Thanks to some bad luck and the free market, we nearly destroyed our planet
in the 20th century. No, I'm not talking about atomic bombs, I"m talking about
how we seriously nearly died. Hardly anyone knows about it because it's not
"sexy" news.
One man named
Mr. Thomas Midgley invented two things in his illustriious
(disastrous) career: 1) Chlorofluorocarbons and 2) Leaded Gasoline
Today, we enjoy his two inventions on a daily basis. There is
roughly 700 times more lead in our atmosphere today than there was a century
ago. Lead, in case you were asleep in high school, is a deadly poison to humans.

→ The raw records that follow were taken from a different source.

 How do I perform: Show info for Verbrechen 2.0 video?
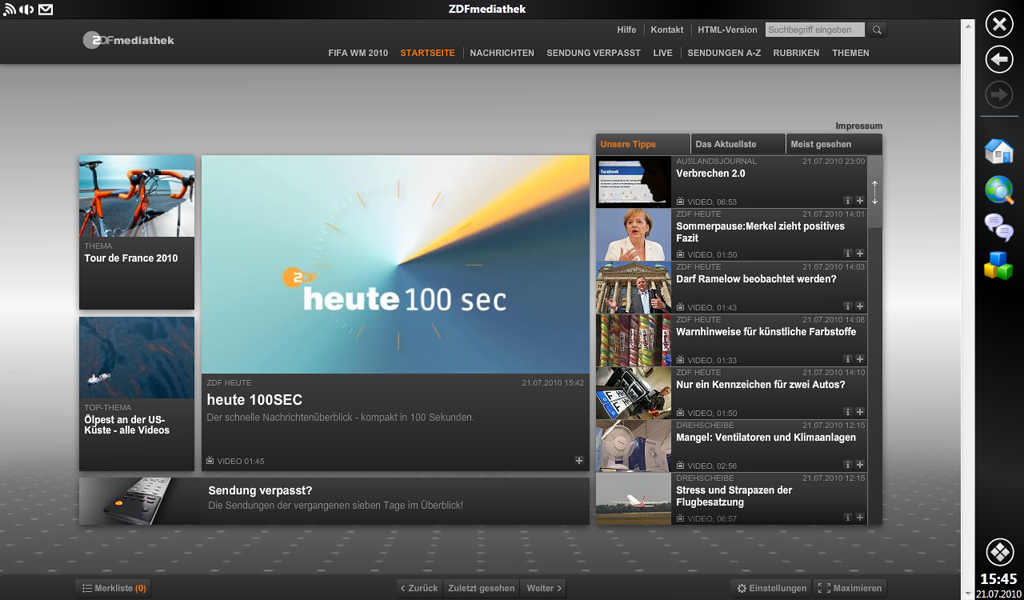point(847,201)
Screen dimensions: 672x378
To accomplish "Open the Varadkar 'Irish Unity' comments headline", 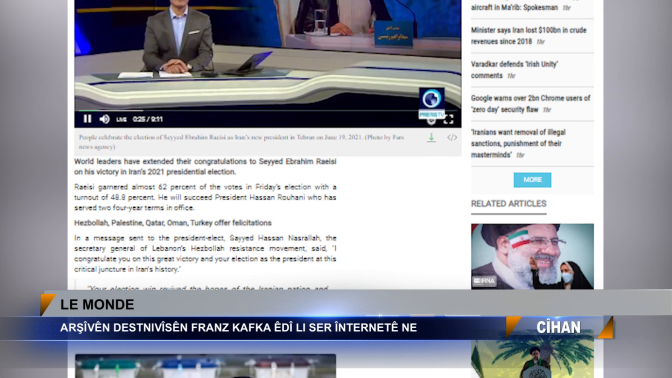I will 514,70.
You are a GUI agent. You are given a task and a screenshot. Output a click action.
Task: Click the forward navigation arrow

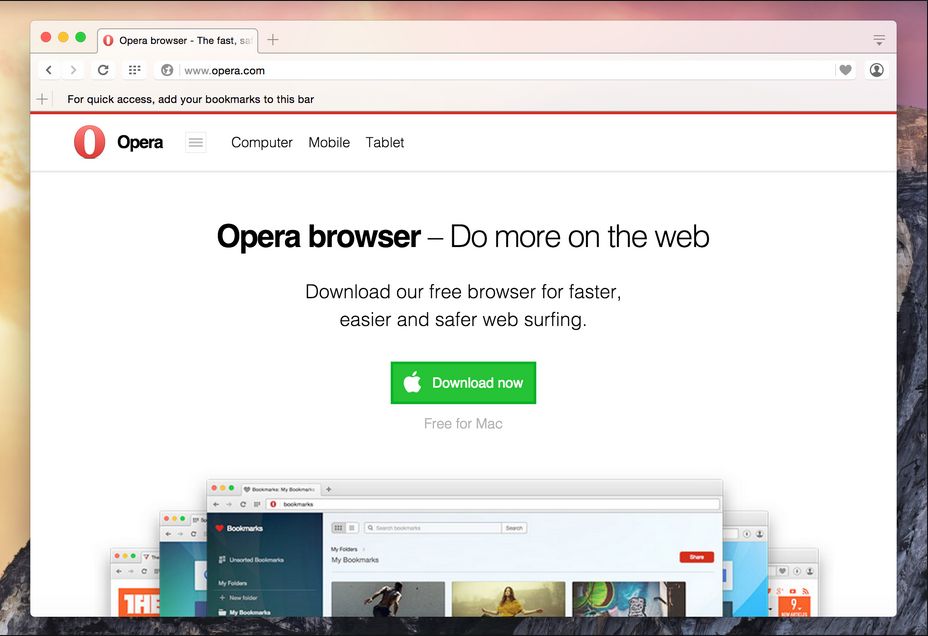coord(75,70)
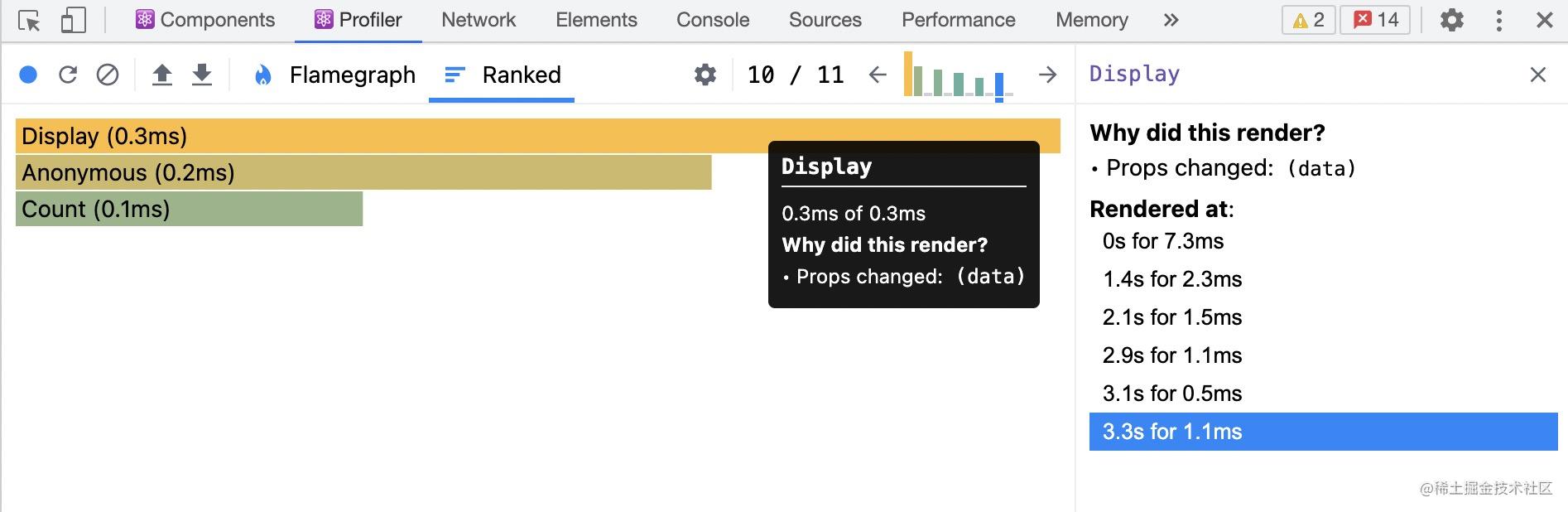Open the Network tab

(479, 20)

It causes brain damage in incredibly small dosages. That would explain a lot of
things...
CFCs, on the other hand, were even worse. The ozone hole we
enjoy today can be thanked for the use of CFCs in refrigeration. It only takes a
little bit of CFC to destroy a lot of ozone in the upper atmosphere and it takes
hundreds of years for even a small amount of upper atmosphere ozone to get in
place. Without the ozone layer we have the unfortunate tendency to die.
Sure we banned CFCs in the United States recently. But it's still in use in
third world countries.
What does this have to do with the "free market"? Because it
was the much disdained "big government" that saved our planet from extinction.
It wasn't big business. It cure wasn't the media since how many people outside
scientific circles are even aware of how close we came to wiping ourselves out?
Another 50 years of CFCs and human life on this planet would have been doomed.
I'm not kidding or exaggerating. Yet few people know about this because it's not
that exciting. There is no follow up story. We banned CFCs. By we I mean the
governments of the world. If the "free market" had had its way, we'd be looking
forward to the twilight of human existence on this world.
You see, the corporate interests not only resisted the move
to stop putting lead into gasoline as well as putting a stop to CFCs, it
actively worked to try to discount the danger with bogus health studies,
cover-ups, and black balling of scientists who tried to warn the public. This
case isn't the exception to the rule. It is a rather typical, if frightening,
example of how the "market regulates" itself. Market forces only concern
themselves with profit. They do not concern themselves with the public interest
unless not doing so affects profits. Non-governmental opposition forces are
often not organized enough or funded well enough to counter vested interests.
So next time you see some Republican chime out that we should
let the market regulate itself, just remember, if we had taken the right's
advice on that as a general rule, we'd be living on a dying world.